Tym razem zadanie polega na stworzeniu klasyfikatora obrazków działającego na 50 klasach z różnymi przedmiotami/zwierzętami itp. Do dyspozycji mają Państwo zbiór treningowy podzielony na odpowiednie podfoldery z klasami oraz zbiór testowy - bez podziału. Zbiór treningowy jest przygotowany w taki sposób by można go było łatwo załadować za pomocą klasy torchvision.ImageFolder wywołując np:
trainset = ImageFolder("data/train/", transform=train_transform)
Wówczas wszystkie przykłady zostaną przypisane do odpowiedniej klasy w zależności od tego w jakim podfolderze się znajdowały.
Jako że dane są bardzo duże to umieściłem je na OneDrive:
(train.zip i test_all.zip)

Proszę zwrócić szczególną uwagę na formę zwracanego rozwiązania, bo ostatnio większość z państwa zrobiła to byle jak i miałem bardzo dużo problemów z dodawaniem/usuwaniem niepotrzebnych wierszy itp. Tym razem nie będę poprawiał przesyłanych przez Państwa plików!
W ramach rozwiązania, proszę oddać poprzez teamsy plik archiwum .zip z kodem (w formie notebooka, lub skryptu/skryptów .py) oraz plikiem .csv z predykcjami na zbiorze testowym. BEZ dodatkowych podfolderów i BEZ danych. W ramach predykcji proszę zapisać tym razem dwie kolumny (bez nagłówków):
- Pierwszą kolumnę z nazwami plików testowych (uwaga pliki nazywają się np. 850043533599308.JPEG a nie 850043533599308.jpeg, 850043533599308.jpg czy 850043533599308). Proszę zwrócić na to uwagę bo mój skrypt ewaluacyjny inaczej nie zadziała.
- Drugą kolumnę z wartościami oznaczającą predykcję numeru klasy. Klasy ponumerowane są zgodnie z numeracją ze zbioru treningowego (startując od zera). Po utworzeniu datasetu mogą to państwo sprawdzić wywołując trainset.classes.

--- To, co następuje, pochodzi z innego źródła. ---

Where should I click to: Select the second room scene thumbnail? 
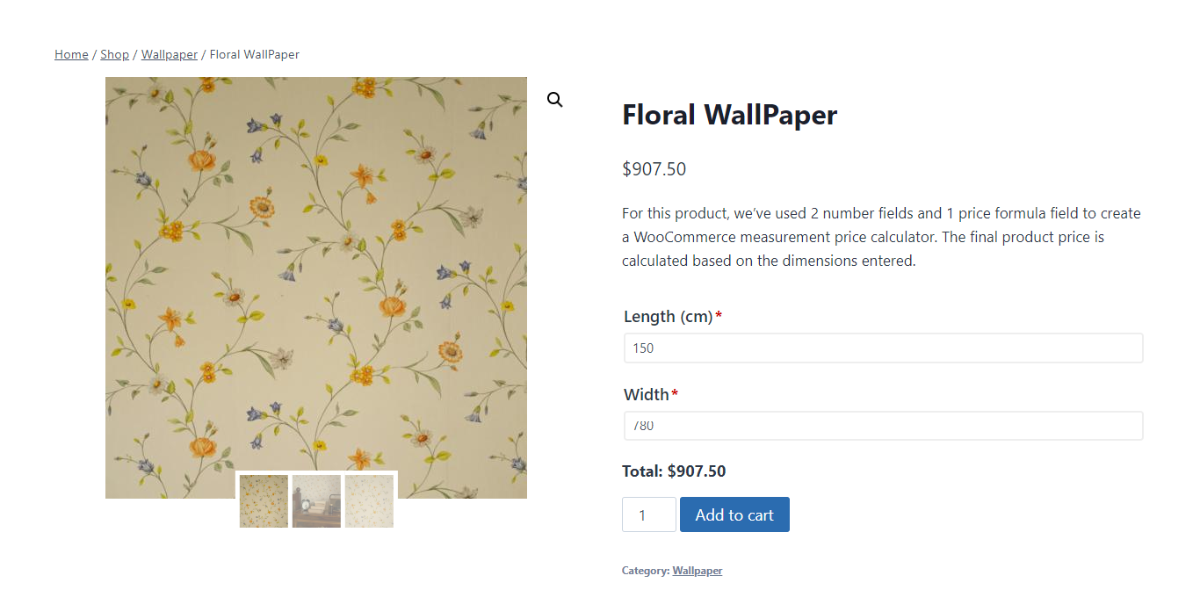(317, 501)
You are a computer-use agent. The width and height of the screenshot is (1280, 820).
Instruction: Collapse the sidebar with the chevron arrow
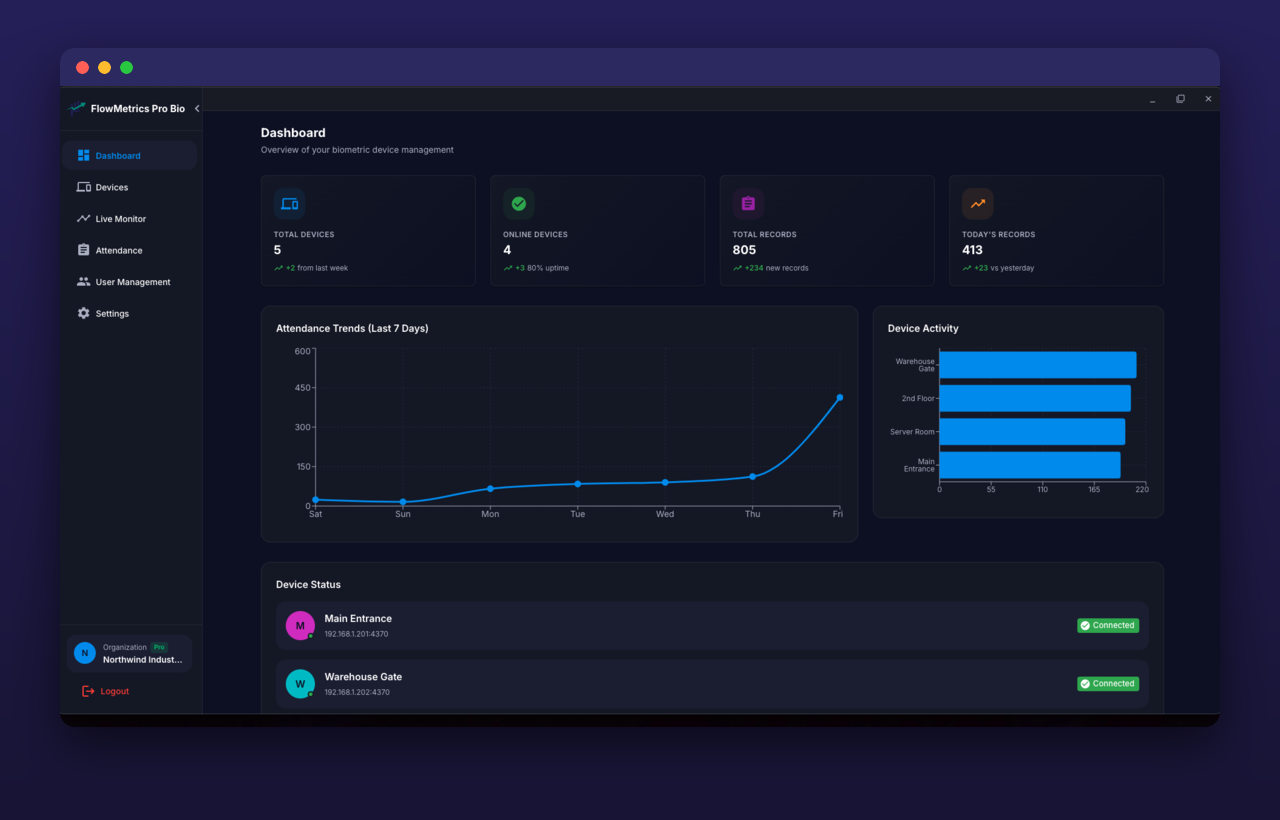pyautogui.click(x=197, y=108)
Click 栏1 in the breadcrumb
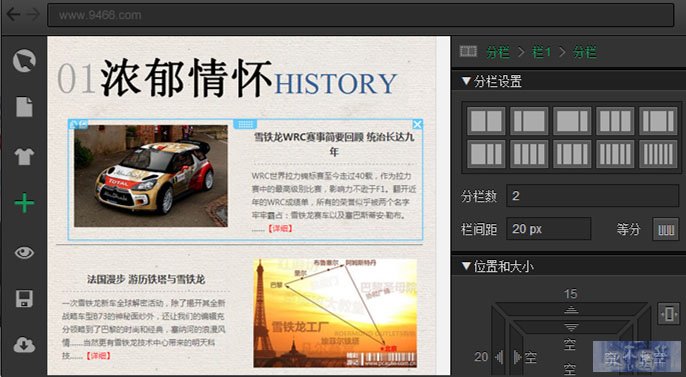Image resolution: width=686 pixels, height=377 pixels. pyautogui.click(x=541, y=52)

Uwaga: W zadaniu proszę nie wykorzystywać gotowych architektur o których wspominałem na zajęciach, poświęcimy temu zagadnieniu całe ćwiczenia.

# Importing libraries and modules

In [None]:
import numpy as np
import matplotlib.pyplot as plt
import os
import csv
import natsort

from collections import Counter
from tqdm import tqdm
from PIL import Image

import torch
import torch.nn as nn
from torch.utils.data import DataLoader
from torch.utils.data import Dataset

from torchvision.models import resnet18
from torchvision.utils import make_grid
from torchvision.datasets import ImageFolder
from torchvision.transforms import Compose, ToTensor, Normalize, RandomRotation, RandomAffine, RandomErasing, Grayscale, RandomHorizontalFlip

# Helper functions

In [None]:
class EarlyStopping():
    def __init__(self, tolerance=5, min_delta=0):

        self.tolerance = tolerance
        self.min_delta = min_delta
        self.counter = 0
        self.early_stop = False

    def __call__(self, train_loss, validation_loss):
        if (validation_loss - train_loss) > self.min_delta:
            self.counter +=1
            if self.counter >= self.tolerance:  
                self.early_stop = True

In [None]:
def get_device():
    """Returns the available device for computation.
    Returns:
        torch.device: available device for computation
    """
    compute_device = None
    if torch.cuda.is_available():
        compute_device = torch.device('cuda')
    elif torch.backends.mps.is_available():
        compute_device = torch.device('mps')
    else:
        compute_device = torch.device('cpu')
    
    print(f'device is {compute_device}')
    return compute_device


def save_predictions_to_csv(predictions, file_path):
    with open(file_path, "w") as f:
        writer = csv.writer(f)
        writer.writerows(predictions.items())

# Params and constants

In [None]:
random_seed = 100
device = get_device()
# device = torch.device('cpu')

train_data_path = 'train/'
test_data_opath = 'test_all/'
confusion_matrix_path = 'conf_matrix.png'

ROTATION_ANGLE = 15
RANDOM_AFFINE = 20
VAL_SET_FRACTION = 0.15
CROP_FACTOR = 0.9

In [None]:
torch.manual_seed(random_seed)
np.random.seed(random_seed)

# Loading data

In [None]:
img_transformations = Compose([
    ToTensor(),
    Grayscale(),
    Normalize((0.5), (0.5)),
    RandomHorizontalFlip(0.2),
    RandomErasing(0.2),
    RandomRotation(ROTATION_ANGLE),
    RandomAffine(RANDOM_AFFINE)
])

In [None]:
img_dataset = ImageFolder(train_data_path, transform=img_transformations)

In [None]:
img_dataset

In [None]:
class_names, class_idx = img_dataset.find_classes(train_data_path)
class_names

In [None]:
num_classes = len(class_names)
num_classes

# Split data to train and validation sets

In [None]:
VAL_SET_SIZE = int(len(img_dataset) * VAL_SET_FRACTION)

### Datasets

In [None]:
train_dataset, val_dataset = torch.utils.data.random_split(img_dataset, [len(img_dataset) - VAL_SET_SIZE, VAL_SET_SIZE])

In [None]:
print(f'Train set size: {len(train_dataset)}')
print(f'Val set size: {len(val_dataset)}')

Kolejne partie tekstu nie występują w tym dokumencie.